Botleys Mansion is a Palladian mansion house in the south of Chertsey, Surrey, England. The house was built in the 1760s by builders funded by Joseph Mawbey and to designs by Kenton Couse. The elevated site once bore a 14th century manor house seized along with all the other manors of Chertsey from Chertsey Abbey, a very rich abbey, under Henry VIII's Dissolution of the Monasteries and today much of its land is owned by two hospitals, one public, one private and the local authority. The remaining mansion and the near park surrounding were used for some decades as a colony hospital and as a private care home. The building is owned and used by Bijou Wedding Venues Limited.

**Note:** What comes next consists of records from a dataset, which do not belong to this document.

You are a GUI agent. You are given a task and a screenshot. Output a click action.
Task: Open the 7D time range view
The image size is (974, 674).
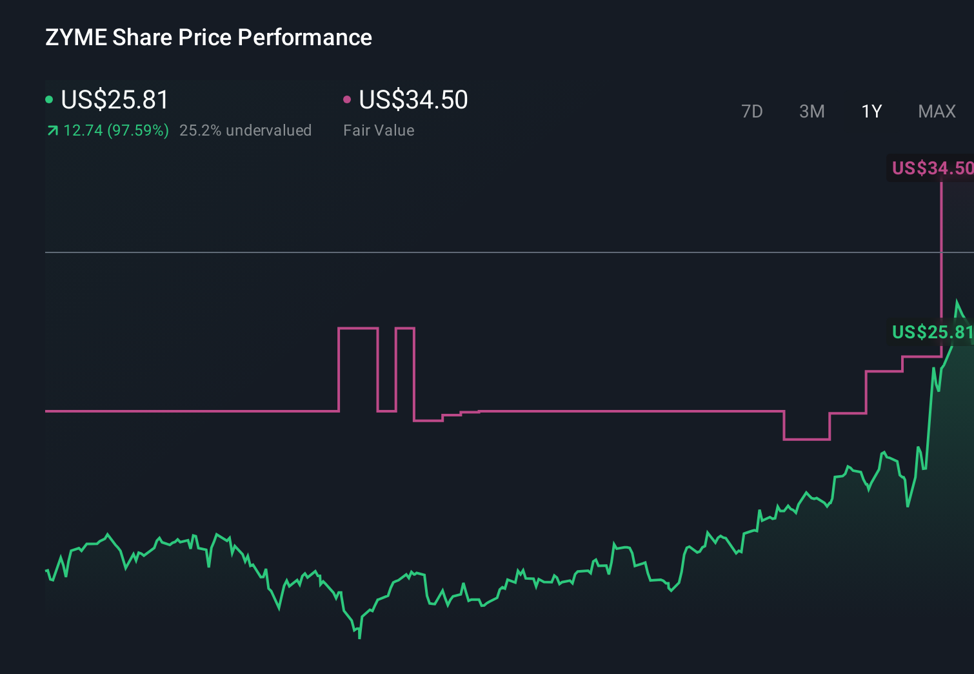click(x=752, y=111)
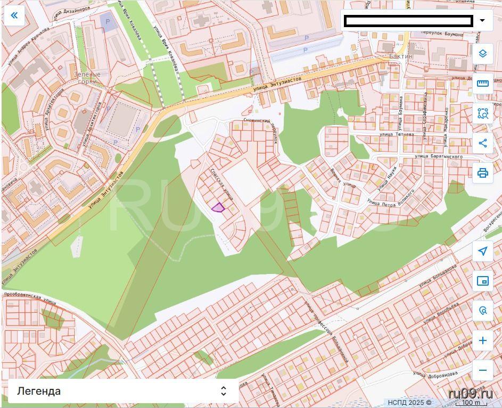Zoom in with the plus button
This screenshot has width=502, height=408.
coord(482,340)
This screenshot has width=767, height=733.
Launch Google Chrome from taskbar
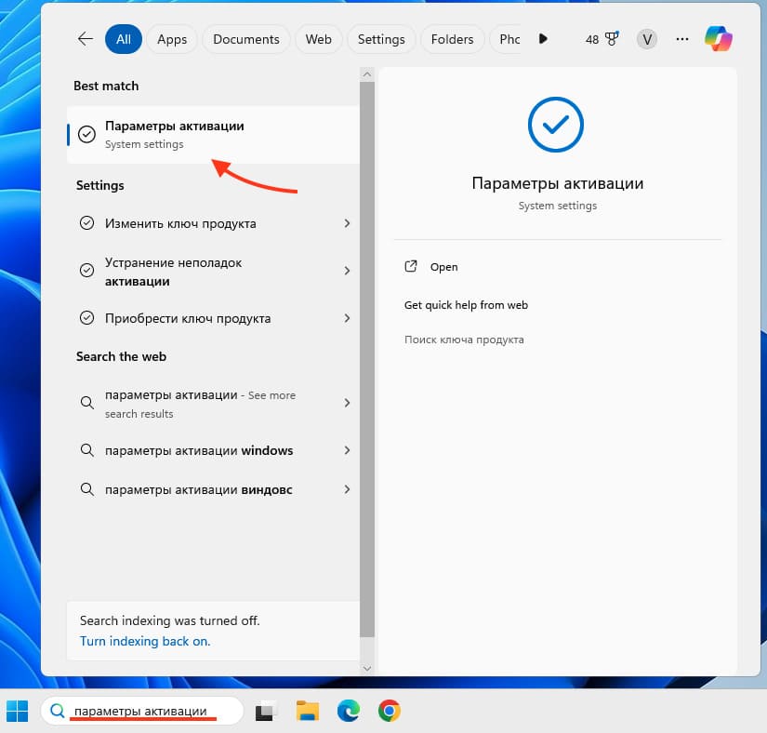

The history of the site is unclear. The building standing today was built in the 1760s as a replacement of an old manor. The mansion's ownership was transferred often throughout its history.
The Metropolitan Asylums Board was dissolved in 1930 and responsibility of caring for the mentally deficient was passed to the (local government) Councils.Surrey County Council decided set up new buildings to house patients while the mansion housed the hospital staff becoming designated from 1932 Botley's Park hospital, which specialised in patients with psychiatric disorders. The first section of the new hospital was opened on 24 June 1939 by Lady Henriques, wife of then chairman of the Council Sir Philip Henriques. In September of the same year, many of the hospital's patients were moved to Murray House in Ottershaw so that Botleys could receive wounded soldiers from the war. During this time, the mansion was adapted into a nurses' home.
In 1995, a fire severely damaged the building, and within two years, most of the hospital closed down.
Botleys Mansion is a Couse stone-built house in simple Palladian architecture without wings, surrounded by park land and iron gates. The stone came from quarries at Headington, Oxfordshire and Barrington, Cambridgeshire. It is a Grade II* listed building.